AVT2-DWF: Improving Deepfake Detection with Audio-Visual Fusion and Dynamic Weighting Strategies
Rui Wang, Dengpan Ye, Long Tang, Yunming Zhang, Jiacheng Deng
TL;DR
AVT^2-DWF introduces a dual-transformer framework with $n$-frame-wise facial tokenization and MFCC-based audio processing, connected by a Dynamic Weight Fusion mechanism that dynamically weights visual and audio cues. The face and audio transformers extract modality-specific features, which are then fused via a two-layer cross-modal attention to produce a robust detection signal. Across three public benchmarks, the method achieves state-of-the-art intra-dataset results and strong cross-dataset generalization, with ablations confirming the critical roles of both $n$-frame-wise tokenization and DWF. This approach demonstrates that preserving temporal continuity and learning adaptive modality weights enhances deepfake detection in realistic, multi-modal scenarios.
##########
* _WRITTEN TASKS_
1 - Decide whether each statement agrees with the AVT2-DWF summary, answering yes or no and quoting the words that settle it: (a) audio is handled through MFCC-based processing; (b) the face and audio features are combined through a single attention layer; (c) the method was tested on five public benchmarks.
2 - Extend the AVT2-DWF deepfake detection summary with a few sentences that pick up after its final sentence.
The material that comes next has nothing to do with the AVT2-DWF summary.

* _GIVEN MATERIAL_
##########
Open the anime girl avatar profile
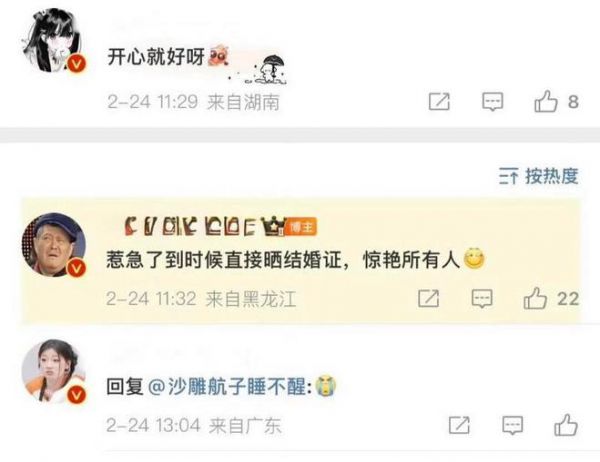The image size is (600, 462). [x=54, y=41]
##########
* _RESPONSES PER TASK_
1 -
(a) Yes: "MFCC-based audio processing"
(b) No: "a two-layer cross-modal attention"
(c) No: "Across three public benchmarks"

2 -
Abstract
With the continuous improvements of deepfake methods, forgery messages have transitioned from single-modality to multi-modal fusion, posing new challenges for existing forgery detection algorithms. In this paper, we propose AVT2-DWF, the Audio-Visual dual Transformers grounded in Dynamic Weight Fusion, which aims to amplify both intra- and cross-modal forgery cues, thereby enhancing detection capabilities. AVT2-DWF adopts a dual-stage approach to capture both spatial characteristics and temporal dynamics of facial expressions. This is achieved through a face transformer with an n-frame-wise tokenization strategy encoder and an audio transformer encoder. Subsequently, it uses multi-modal conversion with dynamic weight fusion to address the challenge of heterogeneous information fusion between audio and visual modalities. Experiments on DeepfakeTIMIT, FakeAVCeleb, and DFDC datasets indicate that AVT2-DWF achieves state-of-the-art performance intra- and cross-dataset Deepfake detection. Code is available at https://github.com/raining-dev/AVT2-DWF.